The Honorable Dr. Joseph Ghougassian ’77 (MA) ’80 (JD)
United States Ambassador to Qatar (Ret.)

Joseph Ghougassian was the first naturalized United States citizen from the Middle East to become a U.S. Ambassador.
In 2003, he was the special envoy to Kirkuk where he helped resolve disputes between Kurds, Christians, Arabs and Turkmen. As deputy senior advisor to the ministry of higher education for the Coalition Provisional Authority, Ghougassian oversaw the reconstruction of Iraq’s universities and colleges, restarted the Fulbright Program in Iraq and accompanied the first 25 Iraqi Fulbright scholars to the White House to meet with President George W. Bush.

In 2006, he was chief of party for the United States Agency for International Development (USAID). In 2008, as USAID’s chief of party in Afghanistan, he introduced the “improved wheat program” to combat the poppy agriculture. In 2009, he was acting director of the Office of Constitutional and Legislative Affairs at the U.S. Embassy in Iraq. Since late 2009, he’s been assisting with regulatory reform of Iraqi laws and management of the policy-making process.

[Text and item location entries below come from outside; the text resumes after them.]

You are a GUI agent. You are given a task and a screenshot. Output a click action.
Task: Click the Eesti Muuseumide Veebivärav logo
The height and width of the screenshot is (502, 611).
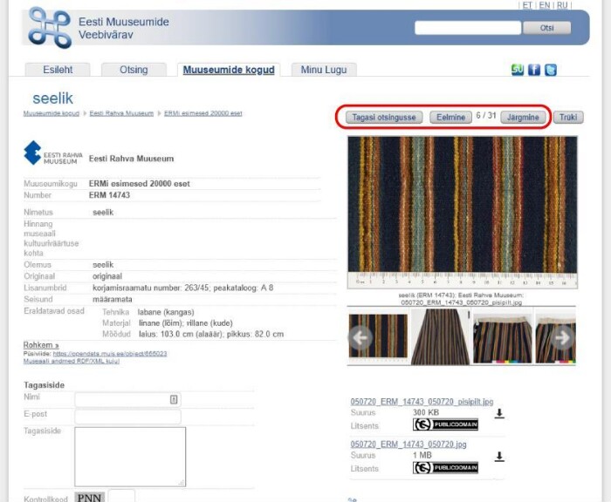(50, 28)
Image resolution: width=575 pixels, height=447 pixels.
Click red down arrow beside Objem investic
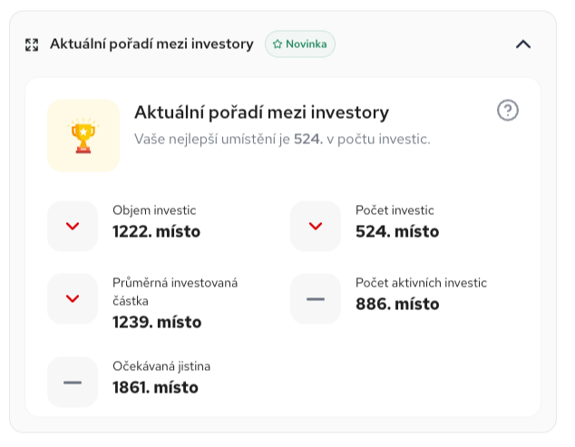tap(73, 226)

Ghougassian received his bachelor’s and master’s degrees from Gregorian University in Rome, and his PhD in philosophy from the University of Louvain, Belgium. At 22, he joined the faculty at the University of San Diego where he earned a JD and an MA in international relations.

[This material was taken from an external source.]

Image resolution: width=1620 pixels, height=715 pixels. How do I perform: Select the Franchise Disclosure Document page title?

In 1981, Ghougassian was a member of President Ronald Reagan’s White House staff in charge of the administration’s immigration and refugee policy. Many of his recommendations became part of the new Immigration Act in 1986. He was a Peace Corps director in Yemen and, in 1985, Reagan appointed him U.S. Ambassador to Qatar.

In 1988, he founded Qatar’s American School of Doha. In 1989, Pope John Paul II bestowed upon him the rank of Knighthood Commander in the Order of St. Gregory the Great for influencing the Qatar government to lift 14 centuries of religious prohibition on the public practice of the Christian faith and other faiths. In 1989, the Emir of Qatar, His Highness Hamad Bin Khalifa Al-Thani, awarded him the medal of the Order of Merit for strengthening ties between the two nations.